José do Nascimento | Grupos de Risco

    Opinião

    Mal se nasce, entra-se num grupo de risco e o próprio acto de nascer envolve alguns riscos, felizmente cada vez mais controlados.

    Mal se nasce corre-se o risco de nascer no país errado. Esclareço que hoje não me considero ter nascido no país errado, mas sim em época errada. A noção de país errado decerto não é igual para todos, mas no meu conceito é país errado todo aquele que é governado por pessoas não eleitas ou o que é governado por alguém eleito, mas que não passa de um idiota lá colocado por outros idiotas. O maior risco é se a idiotice possa ser contagiosa.

    A minha geração passou por vários grupos e risco, e um dos primeiros que me vem à memória são aqueles que jogavam futebol na rua, onde o principal risco não era a circulação automóvel, mas o aparecimento inopinado de um polícia a pretender confiscar a bola.

    Apesar das vacinas que então já existiam, pertenci ao grupo que se arriscou a contrair algumas doenças, algumas ditas benignas, outras nem tanto e que poderiam deixar sequelas. A mim calhou-me o sarampo e a gripe asiática.

    Pertenci também ao grupo de alto risco constituído por aqueles que tinham de viajar em viaturas não providas de cintos de segurança e a respeito de segurança, esporadicamente frequentei grupos de alto risco onde, por vezes se poderiam dizer, em surdina, coisas improprias na época e poderiam levar a “férias” forçadas e era uma sorte se fossem só férias”.

    Sou também do grupo geracional que passou pelos riscos de uma guerra em África e no meio dos tiros de um lado e doutro e das minas espalhadas nas picadas, as consequências são imprevisíveis, mas corre-se sérios riscos de não se chegar a envelhecer.

    Passada a época dos grandes riscos, a minha geração, pelo menos uma boa parte dela, entrou em fase de estabilidade até que se chegou à idade em que se alguém perdia o emprego, já era demasiado velho para arranjar novo trabalho e demasiado novo para se reformar. Este risco tocou a muitos.

    Com a reforma a minha preocupação passou a ser o viver o melhor possível de acordo com a idade, nunca considerei o envelhecimento um drama, somente uma consequência inevitável e, advogo eu, todas as idades têm os seus encantos, mas inesperadamente entrei noutro grupo de risco constituído por todos aqueles que nasceram antes de 1950. Chegou a pandemia e de repente vi-me dentro deste novo grupo. Já havia anteriores indícios, que tal poderia acontecer, mas confesso que não lhes liguei muito, mas relembro dois exemplos significativos desses indícios:

    1º – Uma senhora com responsabilidades políticas terá dito um dia que o estado não deveria pagar os tratamentos de hemodiálise aos cidadãos com mais de 70 anos. Quem não pudesse pagar… Termino o parágrafo com reticências e sem adjectivar o conceito.
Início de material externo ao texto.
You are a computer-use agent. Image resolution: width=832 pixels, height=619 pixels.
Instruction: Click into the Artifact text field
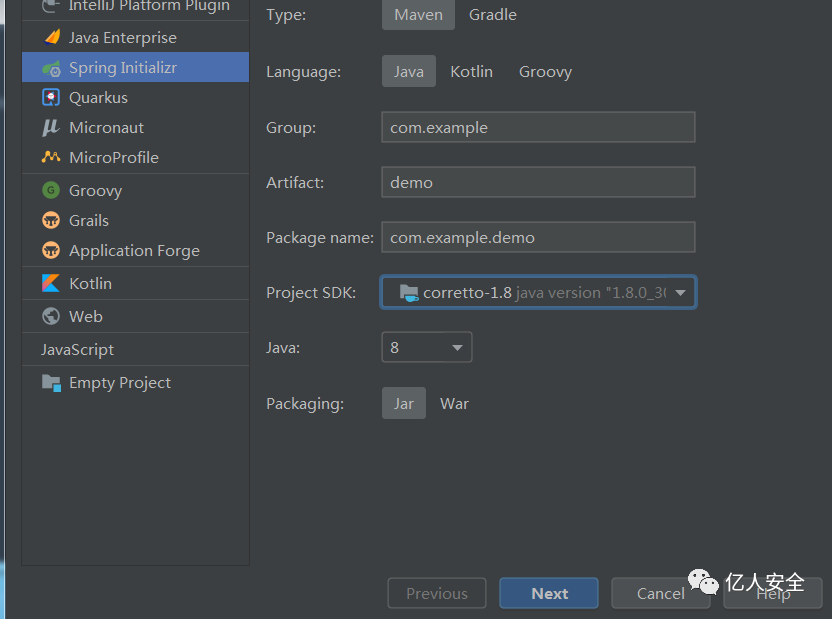(538, 183)
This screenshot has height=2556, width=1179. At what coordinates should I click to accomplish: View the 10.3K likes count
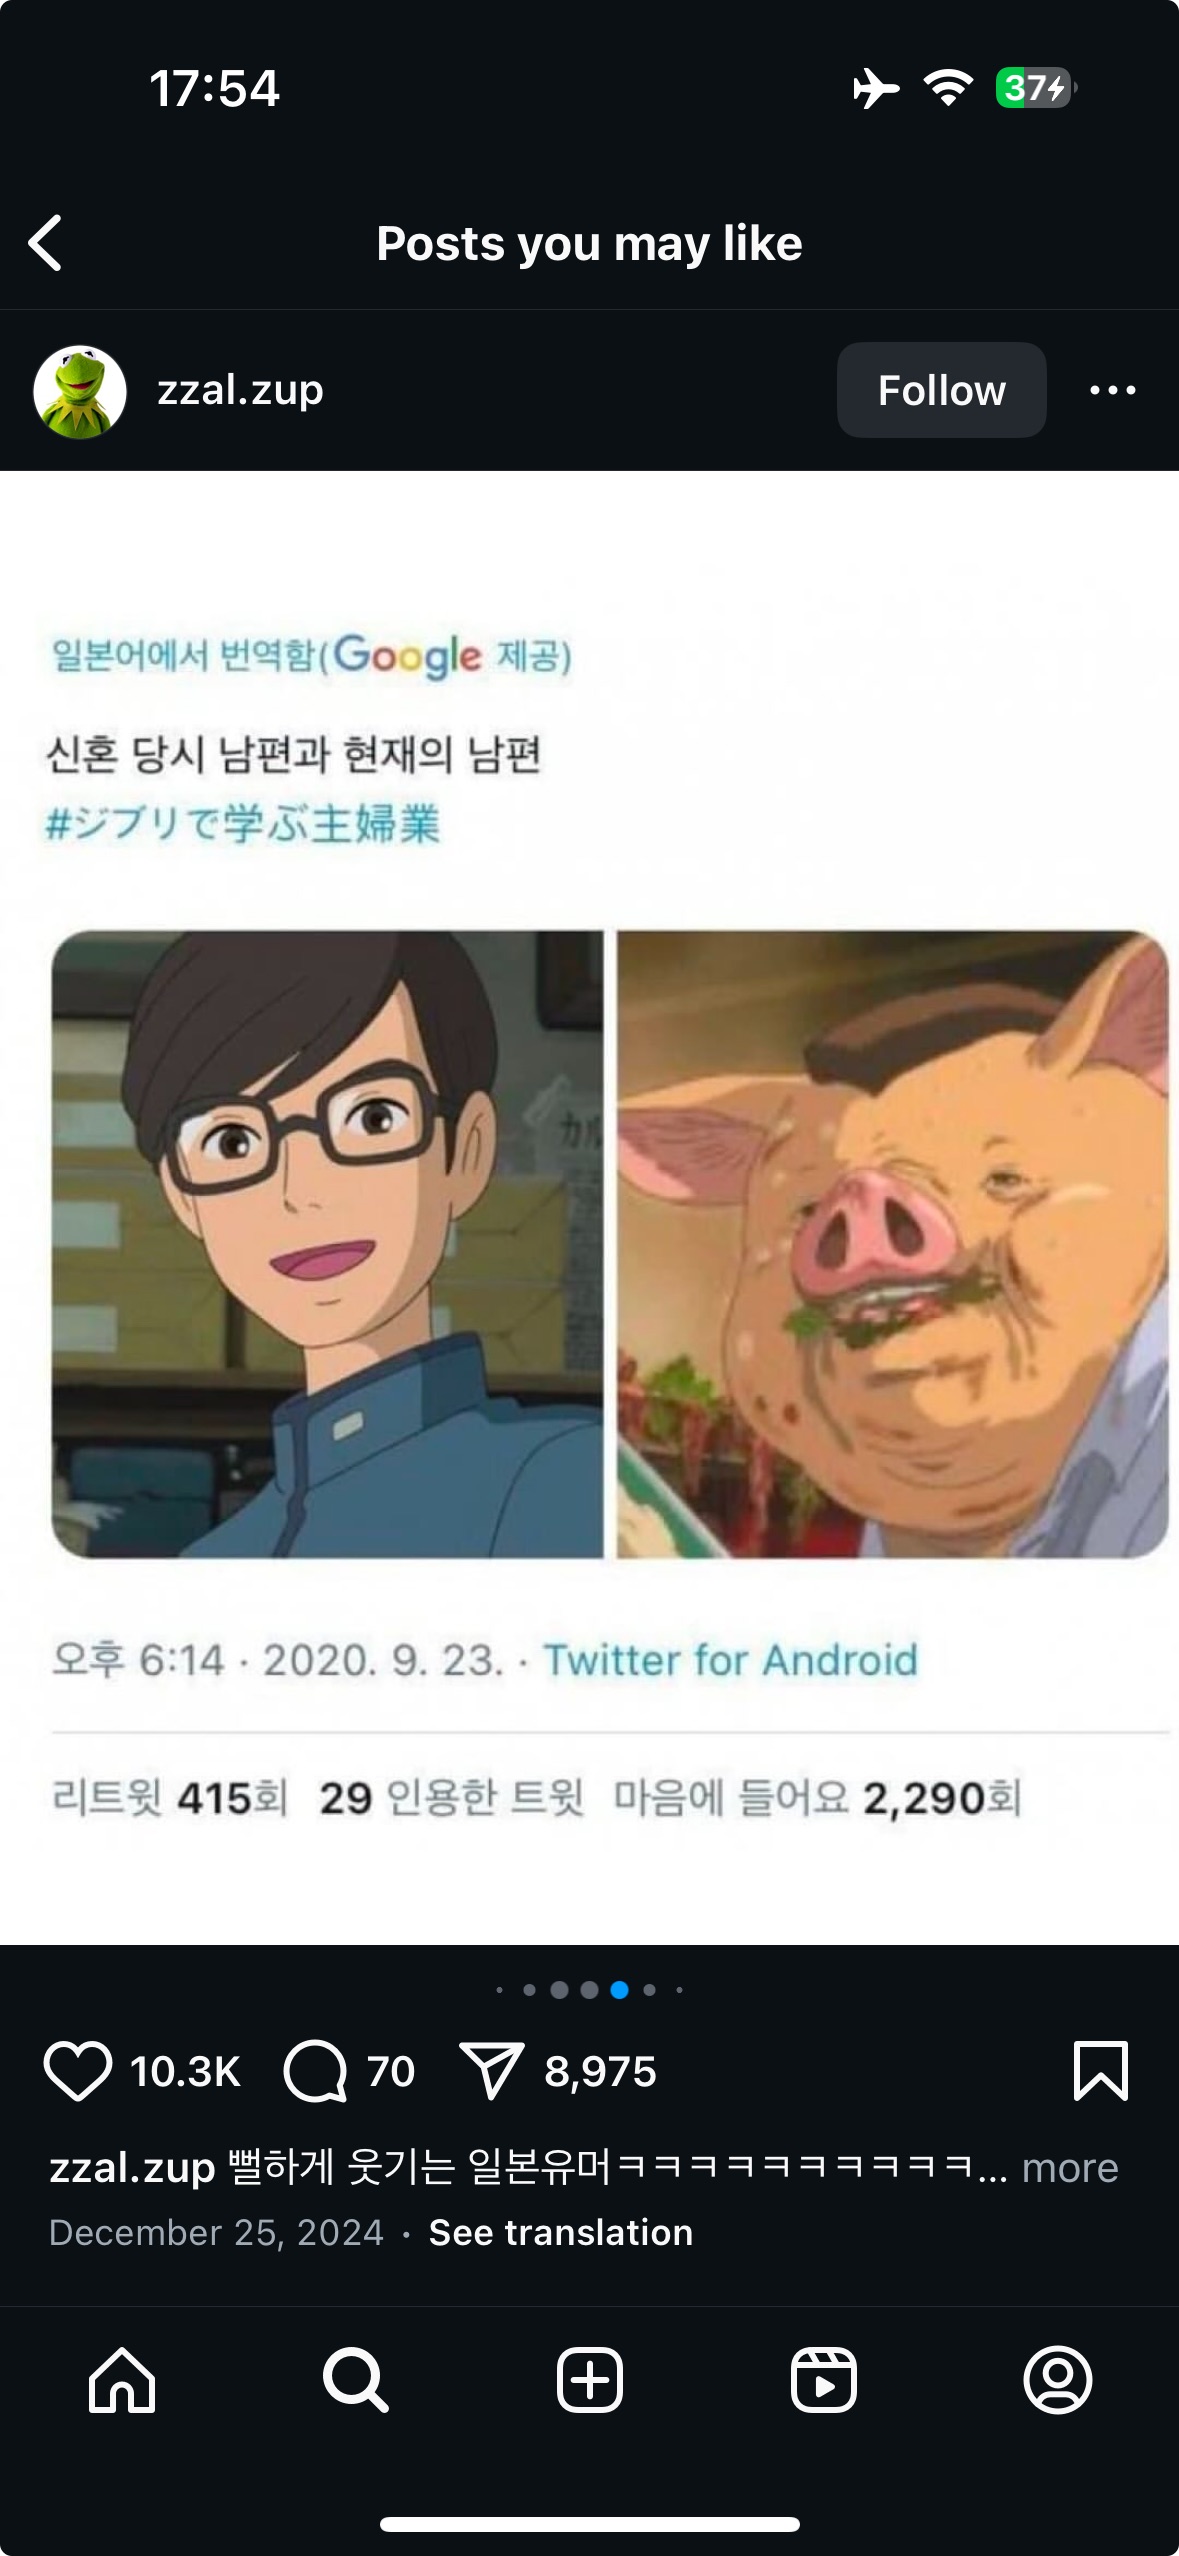coord(185,2071)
    2º – Um senhor com responsabilidades políticas apelidou os mais velhos de “peste grisalha”.

    Na altura liguei pouco, simplesmente considerei os autores daqueles dois conceitos de cérebros grisalhos.

    A pandemia obrigou ao confinamento possível que foi minimamente aceite por uma grande maioria da população, pelo menos em Sintra isso transpareceu. Até que chegaram as fases de desconfinamento. É na primeira destas fases que aparecem algumas mentes, quiçá grisalhas, a receitar o confinamento obrigatório ao grupo de risco dos mais velhos, mesmo a todos aqueles que, apesar da idade, têm vindo a escapar a patologias agravantes em caso de se contrair a doença, ou seja, decretar prisão domiciliária a todo aquele que faça 70 anos. A medida foi considerada discriminatória. Julgo que houve bom senso, tal como há que haver bom senso neste tempo de maior abertura.
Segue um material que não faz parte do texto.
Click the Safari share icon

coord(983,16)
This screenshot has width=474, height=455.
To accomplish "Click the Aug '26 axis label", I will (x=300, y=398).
    Em sentido contrário e segundo o que corre em algumas redes sociais, parece que há quem advogue o desconfinamento total do grupo sénior, pois o aumento de óbitos neste grupo de risco poderia vir a equilibrar o orçamento da segurança social… De novo termino o parágrafo com reticências e sem adjectivar o conceito.

    Daquilo que tenho observado, o verdadeiro grupo de risco vem daqueles que, independemente da idade, assumem deliberados comportamentos de alto risco e esses sim, deveriam ser confinados em local adequado a tratamentos psiquiátricos ou mesmo a procedimentos criminais.